Countryside


It was my favorite uncle’s birthday yesterday, not that you should say such things, “favorite uncle”, but it’s true. The one, when I was 18, I wrote my college application essay about. The one that introduced me to Pygmalion, Peter O’toole, male flute players, flowers planted in a garden, Jane Austen.

It is weird I suppose to be in Italy, listening to the tapperelli rise in your neighbor’s apartment, and the teapot heat the water until it softly whistles, in order to fill the French press coffee maker or to place the milk in the steamer on the smaller right burner of the stove. A cup of coffee so carefully prepared that it is only right to be nestled gently in my hands and pulled close against my face. The eggs will be prepared next, a dash of milk added, which is why the carton still sits on the counter, now. The toast and herbed oil goat cheese will play host to the eggs that will be scrambled in a small decaying Ikea frying pan.

I pause my typing to check the milk, to see it being warmed slowly by the blue gas below. I will prepare the meal and think of home.

I wrote to my uncle on his birthday, a simple email, not a card, and he would have loved a card. I had tried to write a letter last week on the hotel stationary at Stresa and I did, sealed it, and put it in my bag, to be mailed on Monday. I thought he would love that I was near Hemingway’s Farewell to Arms, and he would have. But I couldn’t send it. The words felt hollow, so, it is Saturday and it sits on my desk, unopened and unsent.

Just an email,

“I have thought of you a lot lately, but I suppose that is nothing new. And not because of birthdays or because of talk of dinners in Cazenovia that I will not be able to attend. No, it is a picture of you, wandering around your garden, with your cat ahead or behind depending on the day. It is a vision of you from a distance, as I turn up the dirt road, to go to the swamp. The swamp I named Ophelia's. You are far away, but you feel so near, making my heart feel big, just at the thought of you being there, on the land, a place I can't seem to stop longing for.”

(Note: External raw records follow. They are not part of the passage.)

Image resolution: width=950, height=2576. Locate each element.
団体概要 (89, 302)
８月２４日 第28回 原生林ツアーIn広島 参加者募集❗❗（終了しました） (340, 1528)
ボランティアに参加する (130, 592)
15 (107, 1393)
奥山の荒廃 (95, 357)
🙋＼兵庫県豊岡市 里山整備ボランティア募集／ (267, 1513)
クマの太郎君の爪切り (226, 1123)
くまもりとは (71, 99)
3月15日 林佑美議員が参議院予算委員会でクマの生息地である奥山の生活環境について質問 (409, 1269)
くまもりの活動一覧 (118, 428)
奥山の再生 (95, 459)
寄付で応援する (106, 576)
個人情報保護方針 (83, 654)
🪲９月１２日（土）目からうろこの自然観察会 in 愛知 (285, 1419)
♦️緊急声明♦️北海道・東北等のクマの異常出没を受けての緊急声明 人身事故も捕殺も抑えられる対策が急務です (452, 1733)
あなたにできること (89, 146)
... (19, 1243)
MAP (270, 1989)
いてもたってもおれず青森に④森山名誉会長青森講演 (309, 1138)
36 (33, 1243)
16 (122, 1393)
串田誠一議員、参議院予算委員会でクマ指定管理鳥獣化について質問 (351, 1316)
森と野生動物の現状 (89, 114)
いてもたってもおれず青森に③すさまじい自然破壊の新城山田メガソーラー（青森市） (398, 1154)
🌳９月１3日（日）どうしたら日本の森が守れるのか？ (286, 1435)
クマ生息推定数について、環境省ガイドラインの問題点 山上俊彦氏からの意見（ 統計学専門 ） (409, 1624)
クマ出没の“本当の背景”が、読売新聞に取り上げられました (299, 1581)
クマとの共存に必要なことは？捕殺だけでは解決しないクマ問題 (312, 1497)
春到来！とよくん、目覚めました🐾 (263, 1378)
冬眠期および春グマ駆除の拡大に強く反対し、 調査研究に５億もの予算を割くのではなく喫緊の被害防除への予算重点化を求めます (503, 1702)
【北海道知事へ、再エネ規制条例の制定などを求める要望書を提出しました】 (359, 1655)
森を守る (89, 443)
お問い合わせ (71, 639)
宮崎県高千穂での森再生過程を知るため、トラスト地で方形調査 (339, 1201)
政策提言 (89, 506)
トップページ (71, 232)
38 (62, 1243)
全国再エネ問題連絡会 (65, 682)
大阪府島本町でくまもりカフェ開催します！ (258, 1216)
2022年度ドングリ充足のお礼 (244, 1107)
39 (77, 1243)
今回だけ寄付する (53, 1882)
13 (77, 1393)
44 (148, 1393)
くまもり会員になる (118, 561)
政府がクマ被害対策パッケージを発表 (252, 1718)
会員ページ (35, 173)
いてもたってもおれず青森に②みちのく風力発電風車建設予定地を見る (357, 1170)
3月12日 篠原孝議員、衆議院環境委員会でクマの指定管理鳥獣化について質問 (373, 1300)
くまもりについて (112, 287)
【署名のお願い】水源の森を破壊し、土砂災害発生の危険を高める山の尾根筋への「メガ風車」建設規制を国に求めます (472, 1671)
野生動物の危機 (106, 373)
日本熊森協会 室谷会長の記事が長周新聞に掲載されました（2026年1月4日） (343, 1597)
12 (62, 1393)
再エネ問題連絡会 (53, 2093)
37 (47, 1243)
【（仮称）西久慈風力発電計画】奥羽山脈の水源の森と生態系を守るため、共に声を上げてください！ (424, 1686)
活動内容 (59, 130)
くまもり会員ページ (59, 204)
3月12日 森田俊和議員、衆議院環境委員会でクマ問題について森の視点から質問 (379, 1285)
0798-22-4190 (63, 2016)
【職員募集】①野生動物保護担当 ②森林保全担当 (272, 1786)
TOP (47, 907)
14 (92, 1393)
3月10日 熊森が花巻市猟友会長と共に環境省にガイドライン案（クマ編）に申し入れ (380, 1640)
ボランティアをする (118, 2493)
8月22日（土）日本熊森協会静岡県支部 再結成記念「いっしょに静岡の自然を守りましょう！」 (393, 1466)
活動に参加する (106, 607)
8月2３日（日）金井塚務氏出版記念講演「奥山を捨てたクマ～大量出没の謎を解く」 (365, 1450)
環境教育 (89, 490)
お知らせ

His response back, simple and beautiful

“It is amazing how it is always the little things-- digging in the dirt and planting flowers or a new shrub, walking up a dirt road to a swamp, looking across a lake or a field and seeing something that reminds us why we're here, walking around with a cup of tea following a cat to no particular place at all, smelling the fall air and watching the leaves drop from the maple tree-- are the things that save us, that help us make sense of this life that often makes no sense at all.”


So, as I sit here in Italy, I can’t help but think about the people in upstate New York. Autumn brings a sense of nostalgia and a haunting allure that makes me miss it all. The flag football games, the battles over new turf fields, the lessons planned in the Moore Memorial library, the paint debates between my parents, questions about America posed late at night. It is hard to be so far away.

“We are going out to the country tomorrow! I’ll drive!” Mike texted.

A simple text message to remind me, right now, my place is here. A place where a friend quotes Jesus, Buddha and Rilke to help you make sense of things. Or where peeing your pants because of laughter, can happen three times in two years, and holds joy and no shame.

Because I am here, I have Amy, Mike, Robert, and Mary,(skype dates with Justin and Annie) along with Lisa, Jenna, Julie, Driedre, Zach. Because I am here, I have both upstate New York and Northern Italy, and today, as I head to the countryside that feels better than good.

Now, I will sing to the courtyard and wash the dishes I have dirtied, as I listen to my neighbors recycle their wine bottles in the bin below.

There was a time when I said, “My dishwasher was the best gift I ever received…” This is not that day.